The KBase Knowledge Engine: Ecosystem Classification Prototype
Paramvir S. Dehal1* (firstname.lastname@example.org), Marcin P. Joachimiak1, Ziming Yang4, William J. Riehl1, Sean Jungbluth1, Meghan Drake3, Shane Canon1, Dylan Chivian1, Filipe Lui2, Christopher Neely1, Priya Ranjan3, Shinjae Yoo4, Benjamin Allen3, Jason Baumohl1, Kathleen Beilsmith2, David Dakota Blair4, John-Marc Chandonia1, Zachary Crockett3, Ellen G. Dow1, Janaka N. Edirisinghe2, José P. Faria2, Jason Fillman1, Tianhao Gu2, A. J. Ireland1, Roy Kamimura1, Keith Keller1, Dan Klos2, Miriam Land3, Erik Pearson1, Gavin Price1, Boris Sadkhin2, Samuel Seaver2, Alan Seleman2, Gwyneth Terry1, Sumin Wang1, Pamela Weisenhorn2, Qizhi Zhang2, Elisha M. Wood-Charlson1, Robert Cottingham3, Chris Henry2, and Adam P. Arkin1
1Lawrence Berkeley National Laboratory; 2Argonne National Laboratory; 3Oak Ridge National Laboratory; and 4Brookhaven National Laboratory
One of the primary goals of the Department of Energy Systems Biology Knowledgebase (KBase) is the generation and application of biological knowledge from analytical results. To that end, the KBase Knowledge Engine (KE) will leverage existing and novel machine learning and bioinformatics tools to build up such knowledge from the growing body of results from analysis done using KBase and made publicly available. Ultimately, the project seeks to predict the key taxa, functions, ecosystem features, and their interactions. To accomplish this, researchers begin by developing (1) classifiers for identification of key determinants of ecosystems; (2) phenotype and trait predictors; and (3) robust pangenomes and their relationships across the microbial tree of life.
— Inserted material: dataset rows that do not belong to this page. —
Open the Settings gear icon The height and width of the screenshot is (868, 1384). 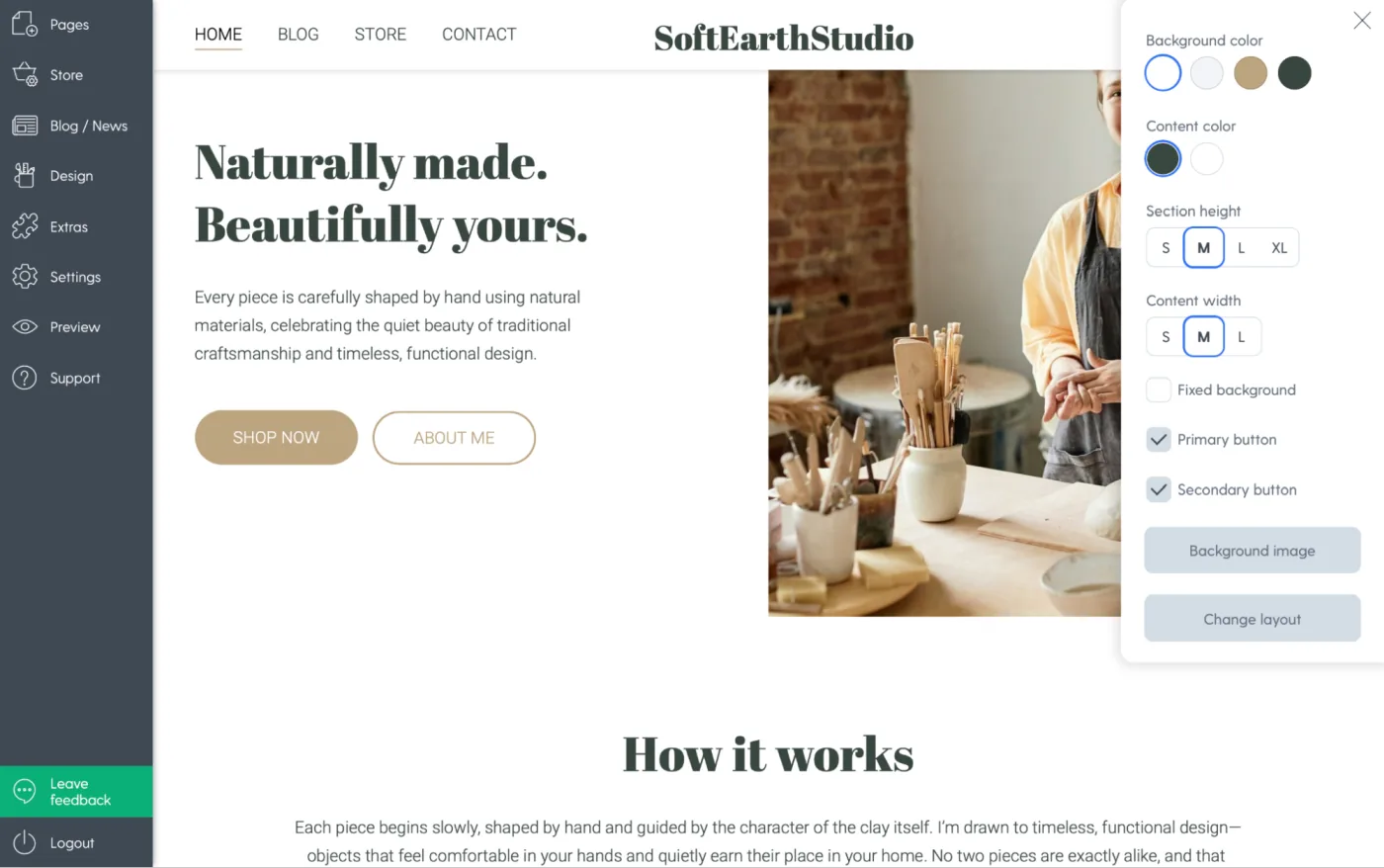25,277
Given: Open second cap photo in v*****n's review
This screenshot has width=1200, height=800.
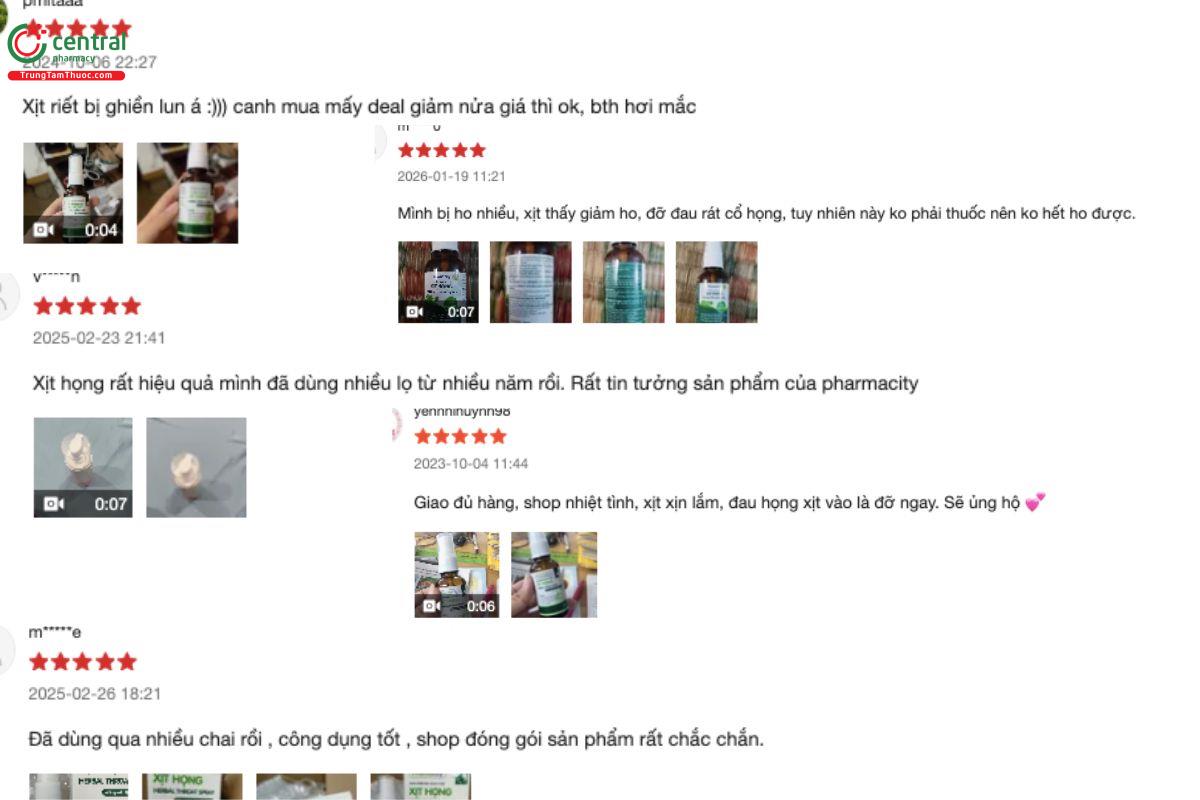Looking at the screenshot, I should (196, 467).
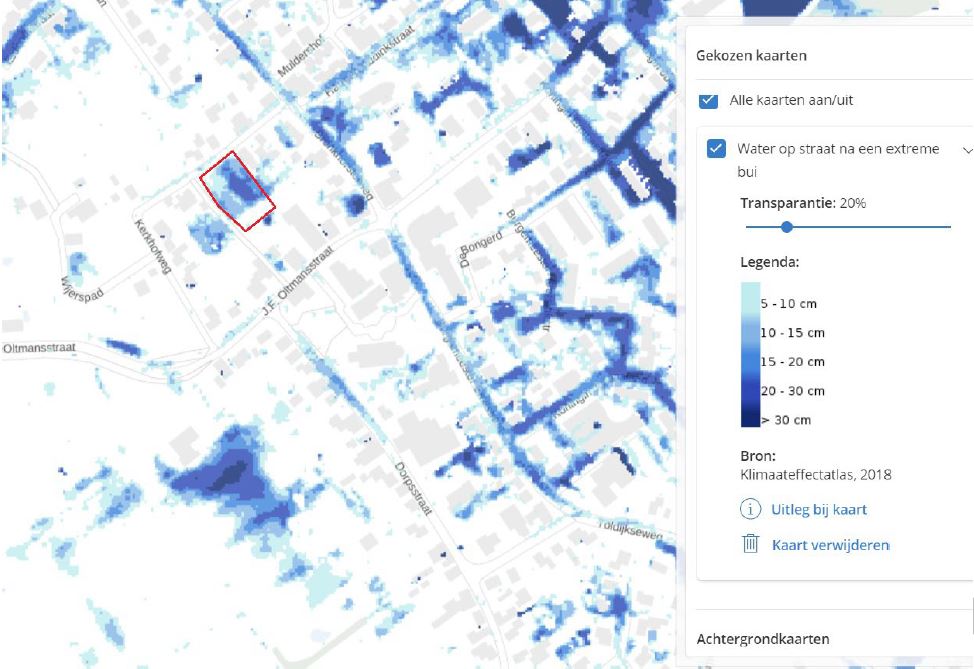The image size is (974, 669).
Task: Click the trash can icon to remove map
Action: coord(750,544)
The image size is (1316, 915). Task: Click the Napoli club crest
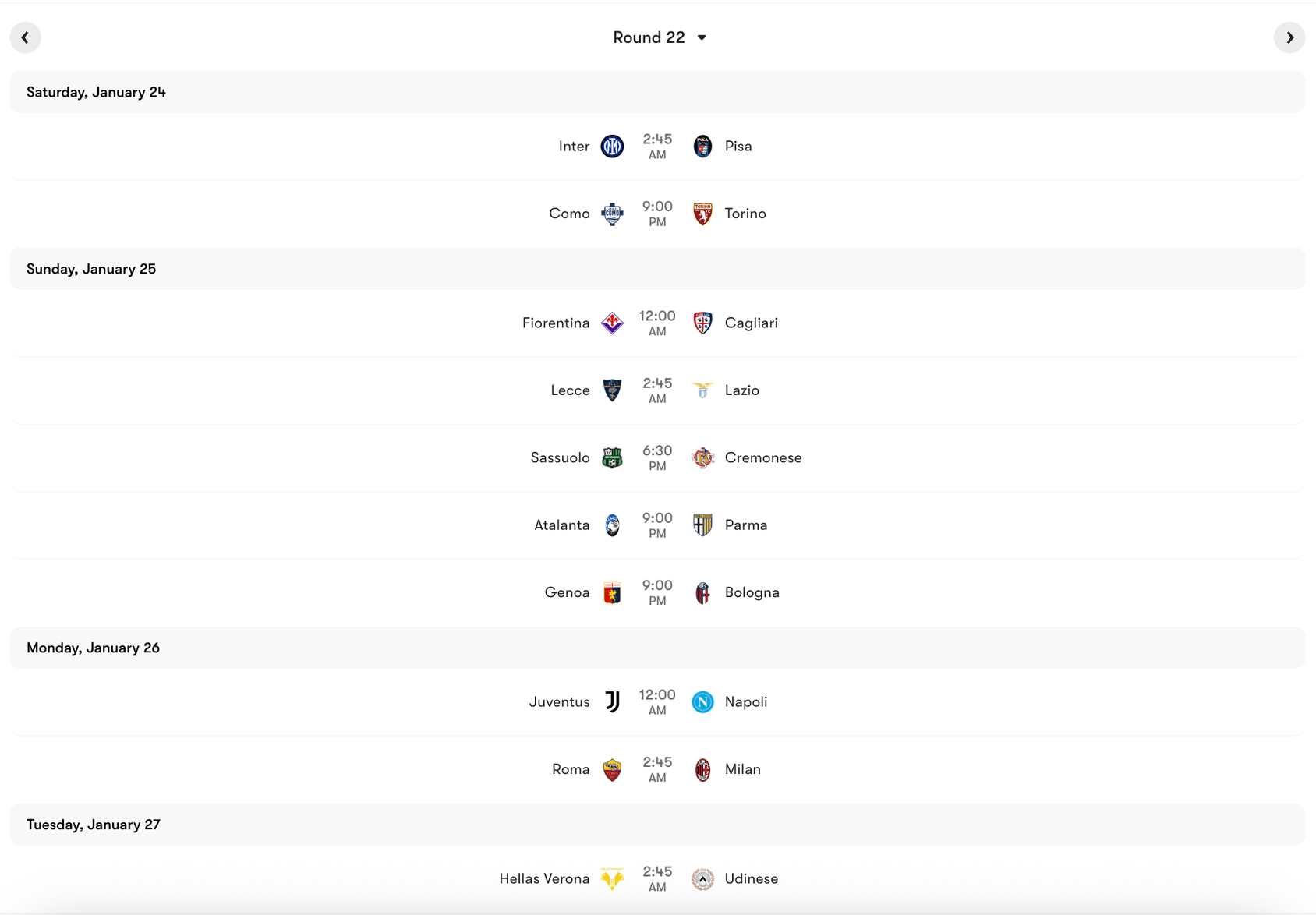tap(702, 701)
Microbial life is a critical component of Earth’s ecosystems, and the taxonomic and functional information from environmental genomics can provide insights into microbial roles in the environment. However, comparing this data across metagenomes can be challenging, and furthermore, abundance differences may not reflect important functional differences between environments. As a first KBase KE prototype, researchers aimed to use machine learning to: (1) build and evaluate robust ecosystem classification models using standardized data from ~32,000 metagenomes; and (2) identify important classification features and how they relate to understanding of environments on Earth.
Relying on standardized data from the European Bioinformatics Institute MGnify resource, researchers constructed feature tables associating metagenome sample environment labels with Gene Ontology (GO) term abundance, InterPro (IPR) domain, and predicted taxonomy profiles. Through a series of reusable data preparation and cleaning techniques, input data was generated for reliable model training. Hyperparameter tuning was performed on top multiclass classification methods and model performance was assessed with cross-validation. With a permutation analysis to extract feature importance from the top models, researchers obtained features important for classification and used these to construct trees and networks relating different ecosystems. Using relationships from the environmental classification as well as sample ecosystem outliers, the team interpreted model errors, including misclassifications as hypernyms and hyponyms, and were able to account for most model errors suggesting future improvements through better incorporation of classification semantics into model training. Researchers also identified a series of model predictions, which directly suggest sample relabeling, for example providing more specific terms for samples labeled as Environmental: Aquatic: Marine. Results provide a high-performance metagenome ecosystem classification model and enable model interpretability to learn important ecosystem indicator functions as well as ecosystem and function relationships.
This work is supported as part of the Biological and Environmental Research (BER) Program’s Genomic Science program. The DOE Systems Biology Knowledgebase (KBase) is funded by the U.S. Department of Energy, Office of Science, BER Program under Award Numbers DE-AC02-05CH11231, DE-AC02-06CH11357, DE-AC05-00OR22725, and DE-AC02-98CH10886.